Serve Men Serve Men Serve Men Serve Men Serve Men Serve Men Serve Men Serve Men Serve Men Serve Men Serve Men Serve Men Serve Men Serve Men Serve Men Serve Men Serve Men Serve Men Serve Men Serve Men Serve Men Serve Men
oh fuck. baba broke my brain today...🤤🥰 he was pulling me down onto his cock hard and slow and deliberately while calling me my deadname and calling me good girl and describing how every time he called me his good girl it made my pussy get wetter and ihh hhhh ahhhhhghh i started to cum from that 😵💕💕💦
but right then he tells me HES abt to cum and that hes gonna breed my pussy and like. i mean this guys got massive meat like just a huge cock and the biggest heaviest balls out of anyone whos ever fucked me before. and hes got multiple kids so like i always know its a danger lmao. and weve absolutely played with the breeding kink before but this time he hit me with, “beg for my cum, Jemma. Beg for my seed. Beg for me to breed you, Jemma. Beg for me to knock you up,”

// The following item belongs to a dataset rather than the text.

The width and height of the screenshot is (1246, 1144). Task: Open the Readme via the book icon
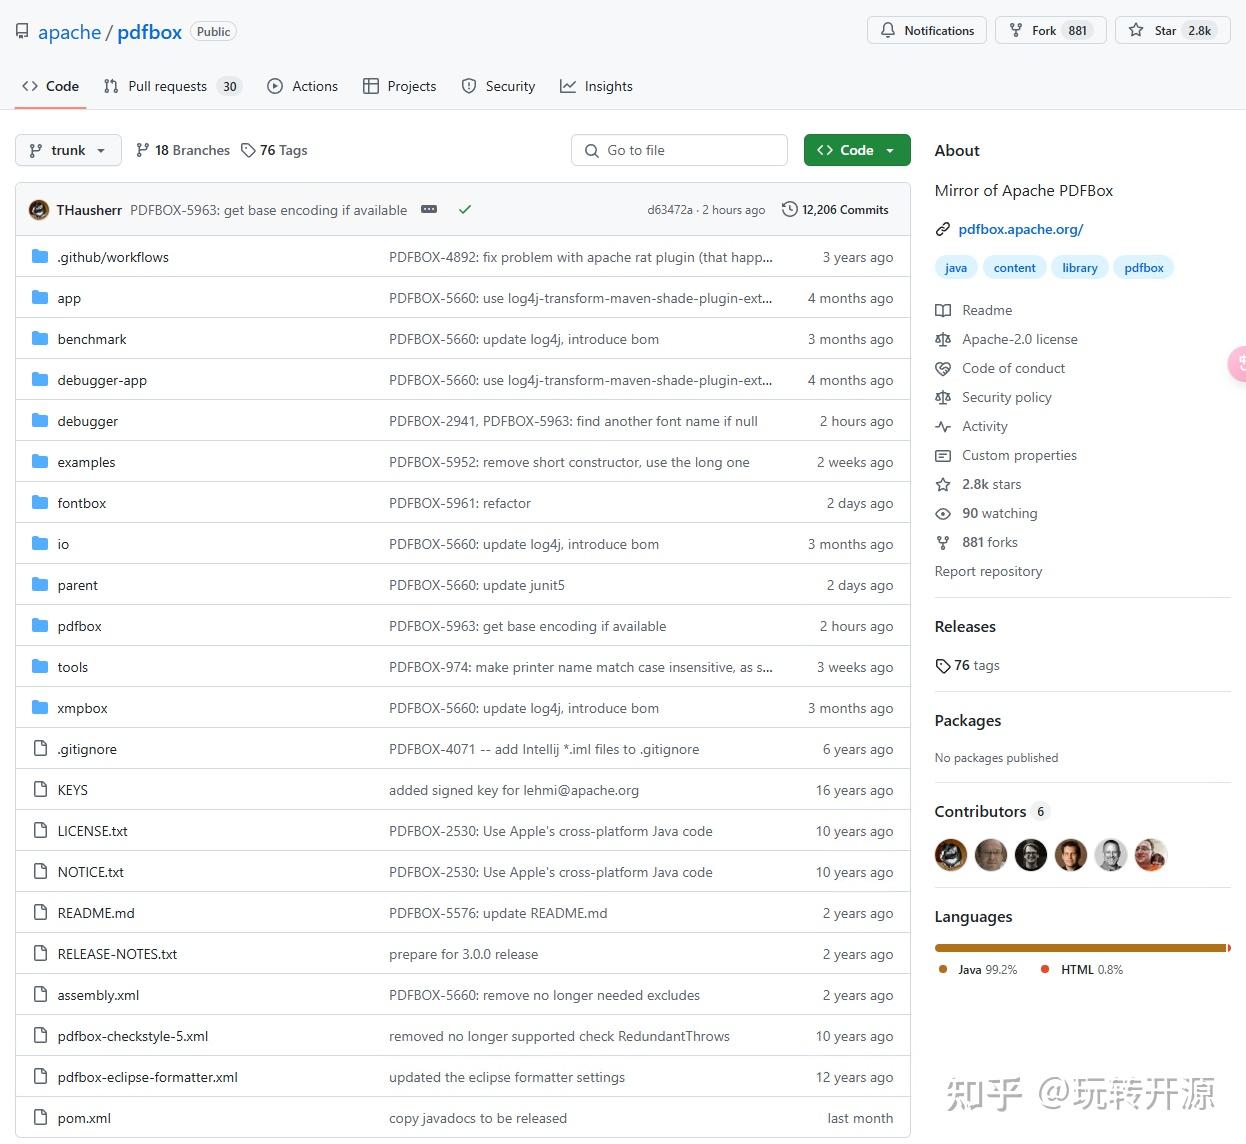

and of course (but also to my shock) immediately without a single thought or hesitation I sighed “oh baba pleeeese knock me up” and i think it was the combination of the real risk of the situation and that specific scummy phrasing and the fact that he made me say it out loud myself and the fact i was already about to cum but 😵😩🤪💖💦 never have i ever felt so absolutely blissfully brainless and never have i ever felt a mans cum spurting so forcefully directly into me as i orgasmed like holy fucking shit i was so delightfully shocked and mindfucked and just absolutely bred
someone pls break down my identity slowly & sweetly just gently push me back to full femininity while i lay here and rub my brains out as the progestin cream kicks in🥺😩🥺
Ik ive barely been posting lately but like please dont worry abt me, ive just been dealing w a lot, and me and daddy moved out of the apartment so there hasnt been as much of chance to be as slutty as i could there:(
i miss it so much!! i cant wait to be done taking care of all this moving and working and shit so i can just go back to being fulltime boywife fuckdoll for daddy and his friends omg😩💖
Lately ive been feeling more and more comfortable in femininity too mostly thanks to my daddy & his bestie doing that slow burn conditioning ... its crazy like i dont think i want a hysto anymore, at least not at this age, so it was rlly a blessing in disguise that last year it got cancelled for covid!! 🤍life is crazy and i even let both of them deadname me now😵if you havent found a powerful man to break your brain yet, you have no way of understanding the fulfillment and bliss that it brings to your life
All good girls need a man to help guide their thoughts. Girls think of stupid things and worry about problems that don’t really exist. Just let your minds melt out those desperate needy holes and let your master’s thoughts fill your head. Brains are for boys, girls are just toys.
i cant get over how i have a hole that was made to fucked and breed, how good it feel when its filled, how it throb whenever i get called a good girl, how it get wet when i think of all these things... ill never get over how between my leg, i have a vagina, that is just waiting begging to be fucked for hours and hours on end.
i used to feel dysphoria over my pussy and i used to wish i had a dick, but now? i cant even believe i ever felt that way! having a pussy make so happy and im so glad i came to accept and love my hole!
Now im just,, so happy to have a vagina! i want to keep it always shaved so nothings get in the way to show it! to keep it full at all time, ready to be filled with cock like it was meant to be! to play with my girly clit and fantasize about being the best slutty girl for anyone who want to play with my feminine body!
i love having a vagina and i hope every other ftmgirl like me love it too!!